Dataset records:
+ + + + + + +

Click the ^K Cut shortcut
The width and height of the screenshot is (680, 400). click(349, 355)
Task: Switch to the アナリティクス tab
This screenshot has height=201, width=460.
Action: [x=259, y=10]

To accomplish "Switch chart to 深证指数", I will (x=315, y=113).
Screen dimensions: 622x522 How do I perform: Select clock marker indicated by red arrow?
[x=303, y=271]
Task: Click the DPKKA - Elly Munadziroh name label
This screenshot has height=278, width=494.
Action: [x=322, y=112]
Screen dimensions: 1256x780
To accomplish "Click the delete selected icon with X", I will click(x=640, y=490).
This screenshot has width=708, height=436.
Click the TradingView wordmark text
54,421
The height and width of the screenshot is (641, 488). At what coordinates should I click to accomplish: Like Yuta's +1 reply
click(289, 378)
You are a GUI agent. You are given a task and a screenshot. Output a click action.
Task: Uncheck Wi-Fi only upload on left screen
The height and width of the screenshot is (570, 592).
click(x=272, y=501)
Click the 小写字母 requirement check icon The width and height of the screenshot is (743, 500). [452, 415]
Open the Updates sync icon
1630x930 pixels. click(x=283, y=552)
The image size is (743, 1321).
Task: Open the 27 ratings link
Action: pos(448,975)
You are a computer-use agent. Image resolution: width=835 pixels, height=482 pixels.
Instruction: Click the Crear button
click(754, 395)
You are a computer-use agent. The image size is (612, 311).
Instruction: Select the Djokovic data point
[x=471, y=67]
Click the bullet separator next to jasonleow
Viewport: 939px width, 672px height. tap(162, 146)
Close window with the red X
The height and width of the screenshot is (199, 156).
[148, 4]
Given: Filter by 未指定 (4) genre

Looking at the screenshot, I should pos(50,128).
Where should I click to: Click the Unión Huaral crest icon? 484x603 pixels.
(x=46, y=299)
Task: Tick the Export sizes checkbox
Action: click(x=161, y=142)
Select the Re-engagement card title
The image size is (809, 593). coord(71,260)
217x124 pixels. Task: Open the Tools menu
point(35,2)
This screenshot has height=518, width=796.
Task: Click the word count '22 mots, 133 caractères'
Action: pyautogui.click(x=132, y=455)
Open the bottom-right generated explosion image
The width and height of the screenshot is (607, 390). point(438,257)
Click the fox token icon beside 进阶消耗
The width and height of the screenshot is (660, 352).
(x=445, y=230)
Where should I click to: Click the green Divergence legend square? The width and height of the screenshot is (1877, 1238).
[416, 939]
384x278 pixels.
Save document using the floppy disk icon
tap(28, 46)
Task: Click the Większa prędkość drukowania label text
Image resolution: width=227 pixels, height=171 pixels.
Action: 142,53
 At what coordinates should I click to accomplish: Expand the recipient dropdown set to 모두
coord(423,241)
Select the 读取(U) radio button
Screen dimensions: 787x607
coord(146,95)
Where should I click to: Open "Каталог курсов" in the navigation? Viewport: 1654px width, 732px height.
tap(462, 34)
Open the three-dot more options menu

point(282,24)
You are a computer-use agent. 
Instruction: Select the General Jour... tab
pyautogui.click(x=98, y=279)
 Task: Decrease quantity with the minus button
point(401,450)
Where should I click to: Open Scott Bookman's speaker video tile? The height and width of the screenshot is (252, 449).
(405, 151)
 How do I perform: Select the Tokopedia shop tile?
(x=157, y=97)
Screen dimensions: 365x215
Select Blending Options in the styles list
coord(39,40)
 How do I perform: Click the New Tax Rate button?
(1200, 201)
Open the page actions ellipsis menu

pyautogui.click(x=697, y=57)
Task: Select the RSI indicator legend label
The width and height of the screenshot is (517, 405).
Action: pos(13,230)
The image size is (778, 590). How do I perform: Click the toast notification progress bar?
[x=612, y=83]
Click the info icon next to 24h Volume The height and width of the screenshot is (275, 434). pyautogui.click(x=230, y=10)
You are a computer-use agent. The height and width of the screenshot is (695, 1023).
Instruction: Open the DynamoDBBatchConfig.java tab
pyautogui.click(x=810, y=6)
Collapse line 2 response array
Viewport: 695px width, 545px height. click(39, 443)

+ + + + + + +

Quote the rows above verbatim, beginning with the line that contains "384x278 pixels." and continuing through the line that contains "Action: pos(13,230)".

### EXPECTED ANSWER
384x278 pixels.
Save document using the floppy disk icon
tap(28, 46)
Task: Click the Większa prędkość drukowania label text
Image resolution: width=227 pixels, height=171 pixels.
Action: 142,53
 At what coordinates should I click to accomplish: Expand the recipient dropdown set to 모두
coord(423,241)
Select the 读取(U) radio button
Screen dimensions: 787x607
coord(146,95)
Where should I click to: Open "Каталог курсов" in the navigation? Viewport: 1654px width, 732px height.
tap(462, 34)
Open the three-dot more options menu

point(282,24)
You are a computer-use agent. 
Instruction: Select the General Jour... tab
pyautogui.click(x=98, y=279)
 Task: Decrease quantity with the minus button
point(401,450)
Where should I click to: Open Scott Bookman's speaker video tile? The height and width of the screenshot is (252, 449).
(405, 151)
 How do I perform: Select the Tokopedia shop tile?
(x=157, y=97)
Screen dimensions: 365x215
Select Blending Options in the styles list
coord(39,40)
 How do I perform: Click the New Tax Rate button?
(1200, 201)
Open the page actions ellipsis menu

pyautogui.click(x=697, y=57)
Task: Select the RSI indicator legend label
The width and height of the screenshot is (517, 405).
Action: pos(13,230)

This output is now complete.